Since many people relate to stories I typically begin projects with a design story that captures the feeling, function and style the client wants for their space.   This design story is then translated into design elements to help the process of enabling the client to envision the design plan.  Typically my overall design story stays in tact throughout the design process with tweaks as we move along the process.

I knew their design story for their living room would have to capture their focus on family and friends and create a space that does the following:

  • Creates a casual elegance for entertaining friends and family
  • Creates a warm and conformable atmosphere to promote conversation, laughter and some silliness
  • Creates a comfortable sense of sophistication and stillness to read and just think during the very few moments of alone time

The design story for this living room Tudor is  ”Old World elements meet tailored sophistication with vintage eclecticism paired with ethnic touches.”  ”What?”  You may be thinking.  Just wait.

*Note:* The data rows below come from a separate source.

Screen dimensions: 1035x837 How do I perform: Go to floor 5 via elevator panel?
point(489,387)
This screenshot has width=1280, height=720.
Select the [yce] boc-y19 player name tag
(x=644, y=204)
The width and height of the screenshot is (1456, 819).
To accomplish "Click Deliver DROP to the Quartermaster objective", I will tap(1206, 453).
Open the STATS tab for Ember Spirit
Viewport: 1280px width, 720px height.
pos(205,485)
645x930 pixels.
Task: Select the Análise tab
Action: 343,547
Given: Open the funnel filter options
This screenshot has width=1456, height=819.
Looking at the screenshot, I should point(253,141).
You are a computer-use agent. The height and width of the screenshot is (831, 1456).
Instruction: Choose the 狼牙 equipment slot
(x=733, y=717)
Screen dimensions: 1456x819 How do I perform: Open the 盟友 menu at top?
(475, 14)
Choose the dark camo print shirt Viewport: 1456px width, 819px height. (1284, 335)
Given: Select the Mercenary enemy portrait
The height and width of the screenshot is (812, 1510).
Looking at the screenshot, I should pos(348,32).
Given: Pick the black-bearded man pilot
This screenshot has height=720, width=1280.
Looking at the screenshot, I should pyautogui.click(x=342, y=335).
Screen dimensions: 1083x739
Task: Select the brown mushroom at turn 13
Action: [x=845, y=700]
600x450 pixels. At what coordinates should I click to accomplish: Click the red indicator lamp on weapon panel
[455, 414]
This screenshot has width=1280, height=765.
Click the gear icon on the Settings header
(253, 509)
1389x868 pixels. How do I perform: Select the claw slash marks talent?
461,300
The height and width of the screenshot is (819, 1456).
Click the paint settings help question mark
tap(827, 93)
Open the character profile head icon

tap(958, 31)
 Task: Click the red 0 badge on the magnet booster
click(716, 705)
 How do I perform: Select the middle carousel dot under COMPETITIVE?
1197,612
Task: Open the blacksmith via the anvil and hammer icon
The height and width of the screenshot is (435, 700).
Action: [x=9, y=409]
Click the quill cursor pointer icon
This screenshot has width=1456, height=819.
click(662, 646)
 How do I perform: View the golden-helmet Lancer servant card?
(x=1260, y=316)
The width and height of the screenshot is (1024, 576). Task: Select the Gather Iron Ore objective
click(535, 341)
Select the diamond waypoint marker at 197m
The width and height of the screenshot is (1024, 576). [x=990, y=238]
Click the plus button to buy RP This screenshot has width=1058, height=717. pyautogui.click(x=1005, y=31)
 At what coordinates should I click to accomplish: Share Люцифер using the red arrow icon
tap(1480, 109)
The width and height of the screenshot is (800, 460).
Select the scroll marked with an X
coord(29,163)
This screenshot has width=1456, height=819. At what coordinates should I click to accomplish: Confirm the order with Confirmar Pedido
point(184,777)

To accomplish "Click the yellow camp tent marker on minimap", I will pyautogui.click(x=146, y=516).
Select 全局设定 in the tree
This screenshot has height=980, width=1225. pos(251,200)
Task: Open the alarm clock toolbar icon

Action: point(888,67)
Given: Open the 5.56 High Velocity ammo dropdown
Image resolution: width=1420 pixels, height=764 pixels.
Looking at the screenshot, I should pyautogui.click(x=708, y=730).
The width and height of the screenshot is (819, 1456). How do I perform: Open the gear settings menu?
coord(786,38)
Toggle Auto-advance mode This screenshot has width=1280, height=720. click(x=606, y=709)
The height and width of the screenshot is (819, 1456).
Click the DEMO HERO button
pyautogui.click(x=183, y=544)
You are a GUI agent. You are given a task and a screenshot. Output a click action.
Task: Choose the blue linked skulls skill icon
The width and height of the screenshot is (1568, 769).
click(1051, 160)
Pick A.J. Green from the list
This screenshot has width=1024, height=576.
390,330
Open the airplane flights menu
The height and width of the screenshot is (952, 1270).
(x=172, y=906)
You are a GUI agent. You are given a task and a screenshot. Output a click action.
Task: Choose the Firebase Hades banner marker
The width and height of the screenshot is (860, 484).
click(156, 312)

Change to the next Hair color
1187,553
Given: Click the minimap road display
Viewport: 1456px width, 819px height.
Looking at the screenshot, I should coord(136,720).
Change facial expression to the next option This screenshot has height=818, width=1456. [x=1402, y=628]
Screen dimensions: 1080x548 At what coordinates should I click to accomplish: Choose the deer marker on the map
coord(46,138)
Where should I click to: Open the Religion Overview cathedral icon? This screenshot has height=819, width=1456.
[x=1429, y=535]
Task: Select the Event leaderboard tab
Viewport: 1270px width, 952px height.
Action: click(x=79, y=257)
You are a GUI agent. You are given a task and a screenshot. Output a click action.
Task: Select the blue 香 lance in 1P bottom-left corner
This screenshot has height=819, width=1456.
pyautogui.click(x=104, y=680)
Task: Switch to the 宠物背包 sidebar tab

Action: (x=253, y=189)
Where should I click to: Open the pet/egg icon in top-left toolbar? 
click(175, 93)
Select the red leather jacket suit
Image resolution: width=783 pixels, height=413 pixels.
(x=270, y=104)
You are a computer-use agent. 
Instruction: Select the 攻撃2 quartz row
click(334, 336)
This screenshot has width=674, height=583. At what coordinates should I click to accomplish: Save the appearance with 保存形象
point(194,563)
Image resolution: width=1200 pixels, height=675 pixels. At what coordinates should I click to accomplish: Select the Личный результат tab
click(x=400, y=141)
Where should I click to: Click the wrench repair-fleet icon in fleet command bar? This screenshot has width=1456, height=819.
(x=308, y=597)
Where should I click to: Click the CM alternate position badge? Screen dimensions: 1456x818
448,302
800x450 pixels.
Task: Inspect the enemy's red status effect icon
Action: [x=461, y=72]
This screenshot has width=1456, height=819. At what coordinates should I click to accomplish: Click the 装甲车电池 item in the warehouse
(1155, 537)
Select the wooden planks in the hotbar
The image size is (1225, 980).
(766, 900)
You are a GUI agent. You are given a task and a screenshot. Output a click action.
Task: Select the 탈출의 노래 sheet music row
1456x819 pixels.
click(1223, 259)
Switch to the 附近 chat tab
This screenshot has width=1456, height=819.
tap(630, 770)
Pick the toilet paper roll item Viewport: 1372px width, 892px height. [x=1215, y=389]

This design plan will be characterized by old world touches with some wrought iron accents, tufted furniture and potentially some natural stone elements.  The tailored sophistication will translates to the ‘grown up’ elements of the space with proposed built-in bookcases painted in a sophisticated, a bit of a masculine, yet rich paint color.  In addition, brass accent pieces will be incorporated throughout the space.  Vintage eclecticism will find it’s way by adding charming,  fun, somewhat whimsical, bold  and unexpected patterns paired with rich and warm colors in the rug, fabric, pillows and lighting.  Lastly,  the ethnic touches will come in from their existing carved wooden mirror (on the mantle)  and potentially wood accent tables or coffee table.

Other than the grandfather clock given to them as a wedding gift from her mother the room was a blank canvas.   I knew lighting (at this point no major electrical work is in the budget) and scale of furniture were going to be key to this space.   However,  there was no one inspiration piece that I started with like I do with some spaces, but I did draw upon their dining room.  I used their dining room window treatment fabric that we collaborated on together earlier in the year as my starting point for their living room.  The rich colors, bold patterns, yet casual elegance was my inspiration.

We decided pretty quickly to lighten up the living room  by bringing in the same creamy wall color (Ben Moore OC – 1 Natural Wicker) from the dining room into the foyer (the foyer connects the dining room and living room) and into the living room as well.

In addition, I knew I wanted to reupholster the Louis XVI style chairs that were given to my client by her mother and before that the chairs belonged to her grandmother.

My client was really open to anything I had to share.  That’s always fun for a decorator.  We’ve worked on a few smaller projects in her home previously so that always helps in understanding each other’s style and approach.

It’s an honor to do what I do on day to day basis….working with people creating along side them a space that they love to be a part of (really that’s a part of them), a space they share with family and friends and a space where they’ll create memories for a lifetime.

This post is to honor and thank all my clients for their willingness to go out of their comfort zone, but still stay true to themselves as it relates to design.    Good design takes some experimenting, collaboration and trust.  ”To have and to hold” takes on a whole new meaning when I’m working on a project with clients, but is the best way to illustrate in words how important each client and project is to me.

I hope you’re intrigued with this Tudor home’s design story and will enjoy the design ride along with us as I plan to share my design ideas and pictures along the way as significant elements are completed in the room.  Kind of a “play by play” blog series of sorts.   Unlike my design plans, this blog series is not planned out per se so I hope you enjoy the spontaneity of it all too (and bare with me the photos taken by me that I’ll be sharing)!  So stayed tuned for more blog posts of  ”A Tudor To Treasure”!

Now, it’s off to Sonoma, CA with my husband for a few days….I’m sure I’ll find some inspiration there (and maybe enjoy a glass of wine or two or three!)….ahhhh….can’t wait.